Title: Tuberculosis sequelae
Description:
A 59-year-old male, a farmer, a chronic alcoholic, presented to the emergency department with complaints of breathing difficulty, cough with expectoration, and fever for the past 3 days.
The patient gives a history of tubercular pleural effusion 3 years back, for which he took treatment for 9 months.
Laboratory investigations were within normal range.
Chest X-ray showed patchy opacities in the bilateral upper lobes and localised left lower pleural calcification.

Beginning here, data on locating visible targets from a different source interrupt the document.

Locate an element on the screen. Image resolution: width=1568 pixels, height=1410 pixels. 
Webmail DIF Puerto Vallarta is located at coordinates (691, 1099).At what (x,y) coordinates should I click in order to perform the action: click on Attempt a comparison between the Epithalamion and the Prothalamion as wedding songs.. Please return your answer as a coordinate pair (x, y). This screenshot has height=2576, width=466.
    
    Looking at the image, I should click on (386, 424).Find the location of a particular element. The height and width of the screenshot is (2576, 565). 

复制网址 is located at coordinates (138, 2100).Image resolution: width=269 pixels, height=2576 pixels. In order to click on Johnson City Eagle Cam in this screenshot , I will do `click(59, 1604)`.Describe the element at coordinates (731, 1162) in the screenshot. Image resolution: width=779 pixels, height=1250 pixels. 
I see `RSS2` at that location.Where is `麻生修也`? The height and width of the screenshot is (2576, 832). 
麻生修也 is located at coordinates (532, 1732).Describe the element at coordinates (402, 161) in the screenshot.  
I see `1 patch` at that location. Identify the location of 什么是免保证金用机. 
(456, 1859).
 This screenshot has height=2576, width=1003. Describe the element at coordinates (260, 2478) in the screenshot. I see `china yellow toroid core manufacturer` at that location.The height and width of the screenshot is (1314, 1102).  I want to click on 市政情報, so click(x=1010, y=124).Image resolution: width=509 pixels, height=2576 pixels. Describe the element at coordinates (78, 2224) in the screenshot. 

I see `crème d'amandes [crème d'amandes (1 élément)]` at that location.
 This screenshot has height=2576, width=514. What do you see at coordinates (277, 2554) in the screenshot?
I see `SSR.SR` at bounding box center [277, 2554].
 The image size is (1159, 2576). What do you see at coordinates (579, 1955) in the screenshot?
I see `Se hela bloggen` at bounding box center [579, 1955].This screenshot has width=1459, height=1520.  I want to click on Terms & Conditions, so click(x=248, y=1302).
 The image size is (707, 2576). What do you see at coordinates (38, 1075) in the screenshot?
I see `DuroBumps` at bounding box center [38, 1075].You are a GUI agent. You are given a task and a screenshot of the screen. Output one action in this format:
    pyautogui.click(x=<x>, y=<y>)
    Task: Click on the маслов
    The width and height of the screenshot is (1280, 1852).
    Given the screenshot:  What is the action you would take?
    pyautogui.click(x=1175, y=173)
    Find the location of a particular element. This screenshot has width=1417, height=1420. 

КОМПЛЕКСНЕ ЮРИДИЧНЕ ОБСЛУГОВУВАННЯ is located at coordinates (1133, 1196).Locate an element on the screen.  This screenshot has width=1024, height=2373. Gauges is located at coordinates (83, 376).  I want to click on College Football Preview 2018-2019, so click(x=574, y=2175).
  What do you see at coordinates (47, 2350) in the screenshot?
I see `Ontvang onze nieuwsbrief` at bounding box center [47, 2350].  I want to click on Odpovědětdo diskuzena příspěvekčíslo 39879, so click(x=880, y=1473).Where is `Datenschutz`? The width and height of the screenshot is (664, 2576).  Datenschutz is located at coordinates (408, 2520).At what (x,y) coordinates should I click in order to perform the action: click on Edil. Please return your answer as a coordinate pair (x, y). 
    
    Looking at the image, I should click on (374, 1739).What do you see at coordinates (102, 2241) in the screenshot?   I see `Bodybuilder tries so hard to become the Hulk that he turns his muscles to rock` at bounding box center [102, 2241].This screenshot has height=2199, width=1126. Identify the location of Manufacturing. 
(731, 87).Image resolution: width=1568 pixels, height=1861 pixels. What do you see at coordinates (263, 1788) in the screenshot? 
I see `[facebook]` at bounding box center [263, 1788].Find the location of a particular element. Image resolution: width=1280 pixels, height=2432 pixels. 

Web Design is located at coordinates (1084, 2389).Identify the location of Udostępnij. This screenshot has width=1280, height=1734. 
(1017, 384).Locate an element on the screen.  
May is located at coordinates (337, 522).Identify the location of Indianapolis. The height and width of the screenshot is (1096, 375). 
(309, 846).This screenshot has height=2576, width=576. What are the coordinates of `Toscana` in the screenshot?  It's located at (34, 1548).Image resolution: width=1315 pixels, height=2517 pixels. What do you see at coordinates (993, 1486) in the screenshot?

High-resolution computed tomography (HRCT) thorax of the patient showed centrimetric mediastinal lymph nodes, bilateral upper lobe consolidation with cystic bronchiectatic changes, and calcified pleural plaques on the left side, with small hydropneumothorax, with a communicating peripheral bronchus suggestive of bronchopleural fistula.
After ruling out active tuberculosis by sputum analysis and bronchoscopy, the patient was referred to the pulmonology department, where he underwent bronchoscopic coil application for bronchopleural fistula closure.
The patient was treated with broad-spectrum antibiotics, nutritional support, and physiotherapy.
The patient improved symptomatically and is currently on follow-up.
Despite efficient treatment modalities, some patients develop consequences.
The most common parenchymal sequelae are cavitation, fibrotic bands, aspergilloma, cicatrisation, and end-stage lung disease.
The pleural sequelae include chronic empyema, fibrothorax, bronchopleural fistula, and pneumothorax.
The airway sequelae include bronchiectasis, tracheobronchial stenosis, and broncholithiasis.
The vascular sequelae include pulmonary arteritis, thrombosis, bronchial arteritis, and Rasmussen aneurysm.
Early diagnosis and treatment, ensuring treatment adherence, monitoring response to treatment, pulmonary rehabilitation, and regular follow-ups have to be ensured to prevent consequences.